Michigan effort to pass $1.5B progressive income tax hike put on hold
Activists planned to get 425,000 signatures from Michigan voters to scrap the state’s constitutional flat income tax protection.
An effort to remove a key taxpayer protection in Michigan has been suspended due to the COVID-19 pandemic.
A new activist group, Fair Tax Michigan, recently began circulating petitions to remove the state’s constitutional flat income tax protection and replace it with a progressive income tax. They needed to collect 425,000 signatures from voters by July 6 to get their question on the ballot, followed by a simple majority vote in November to make it law. But that push has been suspended as the spread of coronavirus shuts down canvassing efforts.

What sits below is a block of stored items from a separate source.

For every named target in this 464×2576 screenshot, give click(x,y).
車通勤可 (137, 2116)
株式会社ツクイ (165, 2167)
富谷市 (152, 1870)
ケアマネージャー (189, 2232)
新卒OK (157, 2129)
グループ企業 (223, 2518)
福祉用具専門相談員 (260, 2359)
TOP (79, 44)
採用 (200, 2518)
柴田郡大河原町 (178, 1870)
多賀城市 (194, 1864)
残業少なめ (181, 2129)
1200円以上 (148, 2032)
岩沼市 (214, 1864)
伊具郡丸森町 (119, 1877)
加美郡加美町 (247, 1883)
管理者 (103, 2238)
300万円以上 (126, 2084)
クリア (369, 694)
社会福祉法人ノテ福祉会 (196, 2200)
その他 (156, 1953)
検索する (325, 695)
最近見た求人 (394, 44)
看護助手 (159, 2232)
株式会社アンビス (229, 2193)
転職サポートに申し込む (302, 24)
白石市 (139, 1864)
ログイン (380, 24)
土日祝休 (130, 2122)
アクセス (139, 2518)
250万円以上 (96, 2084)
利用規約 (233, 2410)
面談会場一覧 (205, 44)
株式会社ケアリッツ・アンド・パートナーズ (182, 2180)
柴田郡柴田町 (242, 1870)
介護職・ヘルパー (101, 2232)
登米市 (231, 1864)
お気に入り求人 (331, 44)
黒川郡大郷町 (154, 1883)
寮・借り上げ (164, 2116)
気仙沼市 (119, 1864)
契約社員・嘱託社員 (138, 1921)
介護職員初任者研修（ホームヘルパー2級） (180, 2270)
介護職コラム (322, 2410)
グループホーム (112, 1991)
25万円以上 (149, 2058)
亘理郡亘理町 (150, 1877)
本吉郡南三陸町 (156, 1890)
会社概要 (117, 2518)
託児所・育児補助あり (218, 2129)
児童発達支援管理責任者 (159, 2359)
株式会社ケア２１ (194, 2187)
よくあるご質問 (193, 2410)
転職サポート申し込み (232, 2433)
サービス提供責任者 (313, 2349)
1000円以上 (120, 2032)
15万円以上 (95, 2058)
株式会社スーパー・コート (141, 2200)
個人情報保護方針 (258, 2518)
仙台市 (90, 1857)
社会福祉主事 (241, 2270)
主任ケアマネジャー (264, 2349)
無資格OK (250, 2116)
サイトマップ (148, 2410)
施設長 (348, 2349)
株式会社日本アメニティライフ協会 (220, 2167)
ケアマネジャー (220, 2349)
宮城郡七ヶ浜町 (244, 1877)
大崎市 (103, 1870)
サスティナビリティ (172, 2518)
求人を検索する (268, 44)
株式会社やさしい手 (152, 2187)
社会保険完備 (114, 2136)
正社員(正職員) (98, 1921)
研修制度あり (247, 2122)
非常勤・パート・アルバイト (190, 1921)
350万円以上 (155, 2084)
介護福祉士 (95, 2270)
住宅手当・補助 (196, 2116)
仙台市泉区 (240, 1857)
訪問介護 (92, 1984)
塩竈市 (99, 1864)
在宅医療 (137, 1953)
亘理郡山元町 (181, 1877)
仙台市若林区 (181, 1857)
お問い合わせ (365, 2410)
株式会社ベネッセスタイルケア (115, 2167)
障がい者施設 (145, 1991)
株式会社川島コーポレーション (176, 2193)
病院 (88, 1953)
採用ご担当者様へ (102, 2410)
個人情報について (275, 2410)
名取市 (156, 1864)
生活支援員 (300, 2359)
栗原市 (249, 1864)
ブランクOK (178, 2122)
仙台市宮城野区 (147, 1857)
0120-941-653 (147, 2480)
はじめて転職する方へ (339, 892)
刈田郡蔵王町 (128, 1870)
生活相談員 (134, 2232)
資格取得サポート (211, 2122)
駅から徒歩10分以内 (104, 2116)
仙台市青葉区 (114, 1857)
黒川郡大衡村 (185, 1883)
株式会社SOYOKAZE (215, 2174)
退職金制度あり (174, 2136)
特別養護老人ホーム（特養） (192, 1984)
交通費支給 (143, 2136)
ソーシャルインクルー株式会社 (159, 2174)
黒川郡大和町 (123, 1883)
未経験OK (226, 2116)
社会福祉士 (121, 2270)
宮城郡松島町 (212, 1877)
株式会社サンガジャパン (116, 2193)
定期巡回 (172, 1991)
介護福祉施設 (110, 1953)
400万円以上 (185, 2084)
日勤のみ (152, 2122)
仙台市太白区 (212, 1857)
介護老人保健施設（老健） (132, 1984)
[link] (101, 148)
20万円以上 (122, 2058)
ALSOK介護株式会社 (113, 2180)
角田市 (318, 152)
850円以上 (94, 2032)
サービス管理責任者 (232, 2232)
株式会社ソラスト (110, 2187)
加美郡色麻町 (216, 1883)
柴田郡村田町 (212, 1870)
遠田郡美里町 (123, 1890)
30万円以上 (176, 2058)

Nearly 10,000 Michiganders signed a Mighty Michigan petition against the proposal.
“While our campaign is suspending our efforts to collect signatures, we are not suspending our campaign for a fair tax system,” the coalition said in a press release Tuesday. “We plan to continue building our coalition, planning for 2022 and communicating about the need for more funding for education, roads and clean water, and the need for a fair income tax structure in Michigan.”
At first glance, the proposal might seem appealing to some Michigan voters. But a closer look reveals serious problems. This progressive income tax proposal would harm middle-class families and Michigan’s economy, not to mention give the governor’s office enormous new taxing power. There are four major problems with this plan:
1. The plan would give Gov. Gretchen Whitmer – and subsequent governors – the power to set tax rates unilaterally, without voter or lawmaker approval.
2. Scrapping the flat income tax protection would open the floodgates for middle-class tax hikes.
3. It would harm Michigan workers and the state economy at large. Results in other states show progressive income tax hikes cause wealth and investment to leave for greener pastures.
4. Michigan’s income tax is already fairly progressive. High-income residents pay roughly five times the share of their income in state income taxes compared with lower-income residents.
Progressive tax proponents are asking state lawmakers to allow an online signature petition option. In a letter to House Speaker Lee Chatfield and Senate Majority Leader Mike Shirkey they wrote, “In the face of this public health pandemic, our government and communities are adjusting the way we do things for the safety of all of us; making petition signing digitally accessible can and should be one of those adjustments.”
Michigan voters have rejected switching from a flat to a graduated income tax three times in state history, by at least 2-to-1 margins in every case.